[Data to process — start]

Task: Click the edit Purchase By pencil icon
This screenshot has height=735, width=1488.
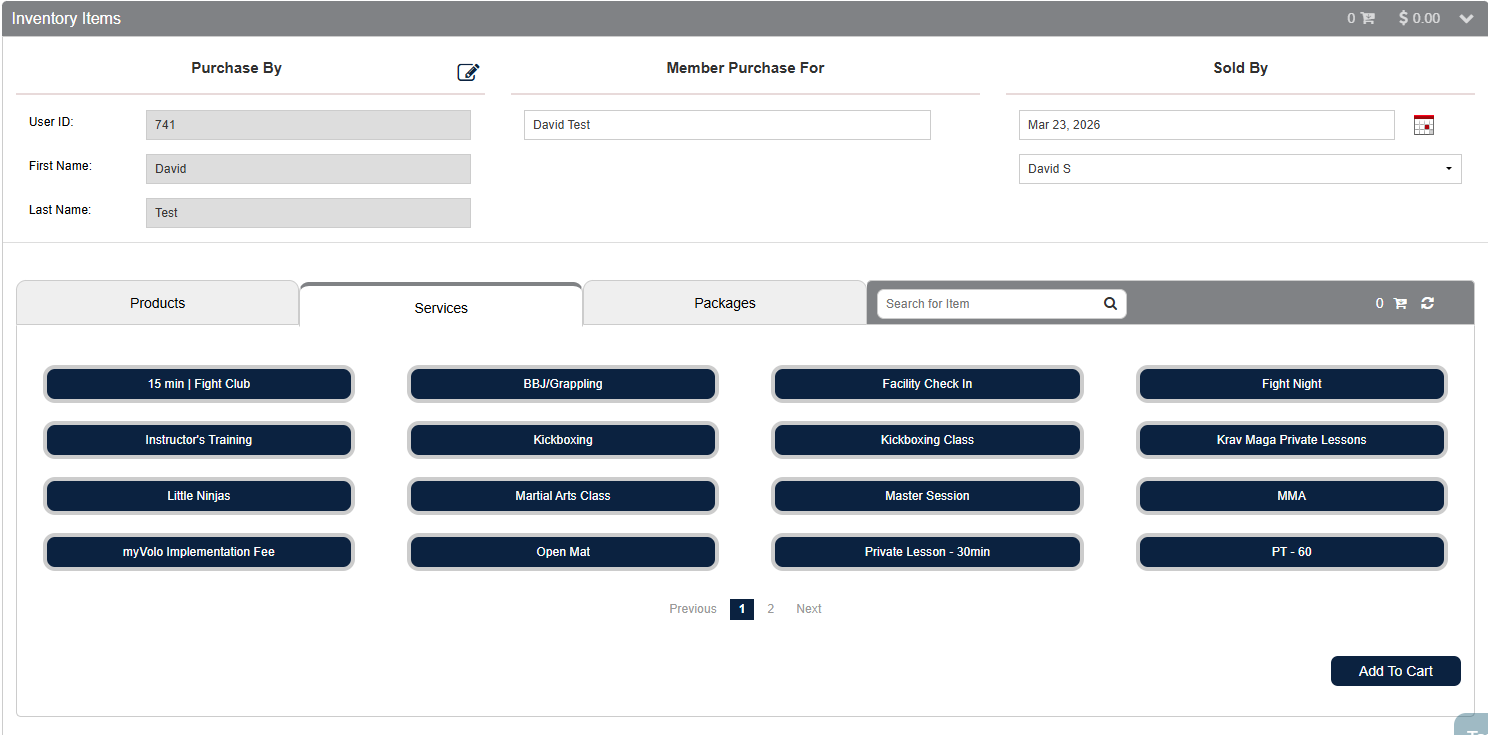Action: click(x=468, y=72)
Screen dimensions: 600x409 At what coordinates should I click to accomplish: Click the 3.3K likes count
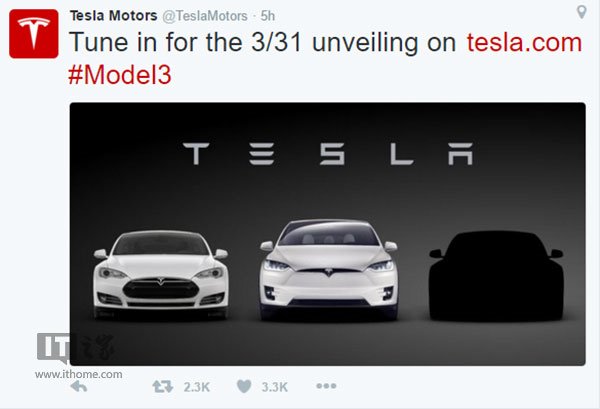[x=274, y=387]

[Data to process — finish]

● **Your instructions**: From the line with "Screen dimensions: 600x409" to the last line above, restate each line word for word, but skip the pictures.

● **Response for this exercise**:
Screen dimensions: 600x409 At what coordinates should I click to accomplish: Click the 3.3K likes count
[x=274, y=387]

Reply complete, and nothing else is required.